Tapis Tisli : Adil Douiri signe une première convention

Un premier pas a été franchi pour la restructuration de la filière “tapis“ de l’artisanat marocain. Une convention a été signée en ce sens, mercredi 21 mars à Marrakech, entre le département de l’Artisanat et de l’Economie sociale et la société Moroccan Carpet Yam, (Mocary).
Le texte vise la promotion de la production et l’exportation du tapis manufacturier marocain et, par-delà, la relance de toute la filière.
Concrètement, l’entreprise Mocary s’engage, entre autres, à respecter un niveau  annuel de production et de commercialisation de 10.000 m2 et à revaloriser les  salaires des noueuses. En contre partie, le ministère pourra accompagner l’entreprise dans la conception de nouveaux designs en cohérence avec le plan global de  développement de la marque Tisli.
La Maison de l’Artisan, l’autre acteur de ce partenariat public/privé, s’engage, pour sa part, à promouvoir cette nouvelle marque de tapis et à accompagner la société pour la commercialisation de ce  produit, dans le cadre d’une “stratégie commerciale élaborée à cet effet et  comprenant le niveau des prix cibles”.
Globalement, la convention a pour objectif, explique-t-on auprès du département de tutelle, de fixer un cadre permettant aux artisans manufacturiers de bénéficier de programme d’aide et d’accompagnement de l’Etat.
Elle vise ainsi de formaliser, dans un cadre contractuel et souple, les conditions-cadres définissant les engagements et les modalités de soutien des opérateurs par le ministère.
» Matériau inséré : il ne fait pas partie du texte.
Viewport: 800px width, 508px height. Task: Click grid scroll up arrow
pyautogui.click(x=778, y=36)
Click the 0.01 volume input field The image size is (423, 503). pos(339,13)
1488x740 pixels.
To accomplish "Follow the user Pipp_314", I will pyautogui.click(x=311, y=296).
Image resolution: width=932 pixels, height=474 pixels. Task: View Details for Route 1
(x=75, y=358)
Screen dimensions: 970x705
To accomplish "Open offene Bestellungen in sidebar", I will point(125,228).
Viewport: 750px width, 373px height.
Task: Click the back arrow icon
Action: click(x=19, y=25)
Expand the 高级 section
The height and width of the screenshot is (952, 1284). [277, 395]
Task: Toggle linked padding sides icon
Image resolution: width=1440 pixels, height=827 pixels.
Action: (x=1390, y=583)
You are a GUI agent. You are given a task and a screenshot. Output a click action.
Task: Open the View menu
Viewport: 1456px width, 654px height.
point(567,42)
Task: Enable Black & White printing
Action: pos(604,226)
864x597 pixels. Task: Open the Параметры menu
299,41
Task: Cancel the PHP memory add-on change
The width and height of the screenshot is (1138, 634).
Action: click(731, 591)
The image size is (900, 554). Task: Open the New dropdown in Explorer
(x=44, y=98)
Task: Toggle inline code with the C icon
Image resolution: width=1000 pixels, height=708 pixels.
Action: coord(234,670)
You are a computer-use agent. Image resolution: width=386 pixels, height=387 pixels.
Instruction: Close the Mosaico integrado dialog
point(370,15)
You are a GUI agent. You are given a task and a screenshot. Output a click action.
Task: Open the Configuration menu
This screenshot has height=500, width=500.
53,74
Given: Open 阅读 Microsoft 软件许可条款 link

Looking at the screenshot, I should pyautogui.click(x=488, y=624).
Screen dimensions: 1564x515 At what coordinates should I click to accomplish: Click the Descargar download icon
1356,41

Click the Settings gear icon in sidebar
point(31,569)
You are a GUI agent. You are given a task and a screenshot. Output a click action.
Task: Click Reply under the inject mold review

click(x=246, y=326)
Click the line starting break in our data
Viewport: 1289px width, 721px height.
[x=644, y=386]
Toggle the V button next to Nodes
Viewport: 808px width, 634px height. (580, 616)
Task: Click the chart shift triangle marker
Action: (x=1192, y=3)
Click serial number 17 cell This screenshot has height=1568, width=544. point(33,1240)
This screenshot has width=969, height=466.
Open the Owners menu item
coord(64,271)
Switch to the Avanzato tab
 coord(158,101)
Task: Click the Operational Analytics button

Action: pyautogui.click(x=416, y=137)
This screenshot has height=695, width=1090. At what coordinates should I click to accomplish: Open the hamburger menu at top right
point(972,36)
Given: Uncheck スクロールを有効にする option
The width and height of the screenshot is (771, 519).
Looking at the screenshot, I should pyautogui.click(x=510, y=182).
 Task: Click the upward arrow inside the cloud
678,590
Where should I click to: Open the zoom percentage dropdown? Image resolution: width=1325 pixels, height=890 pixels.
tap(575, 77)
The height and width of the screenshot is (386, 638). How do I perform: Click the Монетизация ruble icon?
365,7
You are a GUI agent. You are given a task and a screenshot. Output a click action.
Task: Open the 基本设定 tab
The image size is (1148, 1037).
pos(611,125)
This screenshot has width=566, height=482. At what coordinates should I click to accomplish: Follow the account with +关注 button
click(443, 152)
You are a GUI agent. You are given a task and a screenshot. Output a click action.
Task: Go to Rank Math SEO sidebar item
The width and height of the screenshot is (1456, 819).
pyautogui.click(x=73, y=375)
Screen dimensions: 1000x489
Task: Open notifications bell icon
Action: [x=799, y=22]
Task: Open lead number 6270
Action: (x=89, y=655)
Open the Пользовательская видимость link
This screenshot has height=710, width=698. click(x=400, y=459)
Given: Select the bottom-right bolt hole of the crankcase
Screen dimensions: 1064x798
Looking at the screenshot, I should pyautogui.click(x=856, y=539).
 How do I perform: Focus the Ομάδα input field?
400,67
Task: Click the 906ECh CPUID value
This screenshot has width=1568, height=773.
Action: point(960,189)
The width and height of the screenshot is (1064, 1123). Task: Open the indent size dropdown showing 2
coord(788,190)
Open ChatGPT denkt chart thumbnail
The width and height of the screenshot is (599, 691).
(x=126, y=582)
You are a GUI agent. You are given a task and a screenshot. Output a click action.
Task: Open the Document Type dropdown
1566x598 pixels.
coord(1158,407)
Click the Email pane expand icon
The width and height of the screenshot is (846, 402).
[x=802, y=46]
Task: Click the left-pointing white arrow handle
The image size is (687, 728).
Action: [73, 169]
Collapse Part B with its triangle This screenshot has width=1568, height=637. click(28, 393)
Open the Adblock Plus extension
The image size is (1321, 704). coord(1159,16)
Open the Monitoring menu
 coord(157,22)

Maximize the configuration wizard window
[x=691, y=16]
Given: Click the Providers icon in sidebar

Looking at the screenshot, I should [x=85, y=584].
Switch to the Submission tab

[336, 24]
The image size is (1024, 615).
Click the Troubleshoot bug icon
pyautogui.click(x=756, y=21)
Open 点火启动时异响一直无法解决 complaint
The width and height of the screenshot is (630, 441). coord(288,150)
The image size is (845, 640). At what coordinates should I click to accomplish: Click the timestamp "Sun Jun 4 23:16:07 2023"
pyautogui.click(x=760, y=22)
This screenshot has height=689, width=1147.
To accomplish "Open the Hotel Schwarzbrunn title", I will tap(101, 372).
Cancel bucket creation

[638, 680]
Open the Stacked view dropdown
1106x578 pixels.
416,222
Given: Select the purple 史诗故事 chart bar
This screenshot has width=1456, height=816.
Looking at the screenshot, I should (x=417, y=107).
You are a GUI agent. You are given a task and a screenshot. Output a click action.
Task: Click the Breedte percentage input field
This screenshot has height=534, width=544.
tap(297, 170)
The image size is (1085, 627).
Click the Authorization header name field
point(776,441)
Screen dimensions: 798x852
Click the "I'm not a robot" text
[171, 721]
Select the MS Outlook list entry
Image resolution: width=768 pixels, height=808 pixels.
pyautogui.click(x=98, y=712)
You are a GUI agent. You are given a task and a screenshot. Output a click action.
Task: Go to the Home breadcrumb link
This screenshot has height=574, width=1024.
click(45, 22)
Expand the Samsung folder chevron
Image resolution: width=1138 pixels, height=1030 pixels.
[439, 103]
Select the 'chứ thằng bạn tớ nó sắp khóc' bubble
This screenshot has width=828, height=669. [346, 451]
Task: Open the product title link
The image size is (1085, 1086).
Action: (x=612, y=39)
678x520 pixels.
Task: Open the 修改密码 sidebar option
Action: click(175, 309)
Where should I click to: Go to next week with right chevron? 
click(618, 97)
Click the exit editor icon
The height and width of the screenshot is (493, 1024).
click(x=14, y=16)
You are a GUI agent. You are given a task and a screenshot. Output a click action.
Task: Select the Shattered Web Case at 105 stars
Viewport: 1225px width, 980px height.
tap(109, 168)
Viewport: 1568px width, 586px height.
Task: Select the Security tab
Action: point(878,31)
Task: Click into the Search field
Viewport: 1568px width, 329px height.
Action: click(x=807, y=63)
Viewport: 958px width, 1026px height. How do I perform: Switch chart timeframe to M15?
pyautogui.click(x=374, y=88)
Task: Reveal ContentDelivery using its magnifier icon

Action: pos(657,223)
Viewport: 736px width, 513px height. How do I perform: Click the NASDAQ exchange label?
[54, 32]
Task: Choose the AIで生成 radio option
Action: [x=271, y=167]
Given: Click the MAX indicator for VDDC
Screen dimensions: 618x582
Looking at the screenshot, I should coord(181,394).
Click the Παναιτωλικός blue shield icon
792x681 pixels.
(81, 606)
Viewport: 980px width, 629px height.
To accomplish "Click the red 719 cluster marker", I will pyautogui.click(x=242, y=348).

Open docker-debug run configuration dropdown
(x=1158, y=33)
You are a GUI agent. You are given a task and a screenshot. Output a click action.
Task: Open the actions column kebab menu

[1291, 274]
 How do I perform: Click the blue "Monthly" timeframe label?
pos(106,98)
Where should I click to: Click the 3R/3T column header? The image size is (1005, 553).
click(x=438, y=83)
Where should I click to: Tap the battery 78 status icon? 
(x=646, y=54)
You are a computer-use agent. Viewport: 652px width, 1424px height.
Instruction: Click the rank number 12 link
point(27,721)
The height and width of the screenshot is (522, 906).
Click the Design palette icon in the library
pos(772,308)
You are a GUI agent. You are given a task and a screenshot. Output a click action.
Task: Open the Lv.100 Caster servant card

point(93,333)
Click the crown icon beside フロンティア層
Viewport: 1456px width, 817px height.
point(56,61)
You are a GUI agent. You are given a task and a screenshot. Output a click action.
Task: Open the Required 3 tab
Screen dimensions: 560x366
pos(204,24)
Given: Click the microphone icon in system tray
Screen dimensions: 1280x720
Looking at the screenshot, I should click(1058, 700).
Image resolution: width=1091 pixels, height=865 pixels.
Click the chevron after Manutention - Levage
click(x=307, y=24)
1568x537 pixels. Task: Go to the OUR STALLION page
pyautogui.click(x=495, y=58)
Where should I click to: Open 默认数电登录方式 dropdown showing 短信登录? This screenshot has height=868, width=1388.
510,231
Le texte fixe également les conditions d’accès aux mesures d’accompagnement prévues dans le plan de relance de la filière.
En termes d’actions, il s’agit d’appui technique pour la conception du produit Tisli avec, d’une part, un nouveau design réalisé par des designers nationaux et internationaux de renom et, d’autre part, de l’amélioration des techniques de production et de finition.
Il est, en outre, question d’accompagnement pour la promotion et la commercialisation du produit et ce à travers, d’abord, la création de la marque Tisli et ensuite par la participation aux salons de l’édition de supports promotionnels et le co-marketing.
Ceci devrait permettre de positionner le Maroc, de manière durable, sur le marché international avec une gamme de produits d’une qualité significativement supérieure à celle des articles actuellement exportés par les producteurs marocains.
Par ailleurs, et selon le département de l’Artisanat et de l’économie sociale, ce type de convention peut bénéficier à toutes les entreprises de droit marocain intéressées par la production du tapis Tisli.
À rappeler que l’un des objectifs principaux du programme de relance du tapis marocain tissé et noué main est de revaloriser les prix d’exportation de ce produit qui sont appelés à être triplés, en vue d’augmenter les revenus des artisans marocains.
Le projet de tapis Tisli, lancé en février dernier, ambitionne de tripler le prix de vente pour le faire passer de 20 à 70 euros/m2, tripler les salaires des noueuses (de 500 DH à 1500 DH/mois) et d’augmenter les volumes de production à 600.000 m2 contre 300.000 m2 actuellement.
La filière “tapis“ a connu depuis 15 ans un déclin continu des exportations, passant de 2 millions de m2 exportés en 1990 à 300.000 m2 en 2005. La collection Tisli est composée de 27 modèles, soit plus de 120 tapis.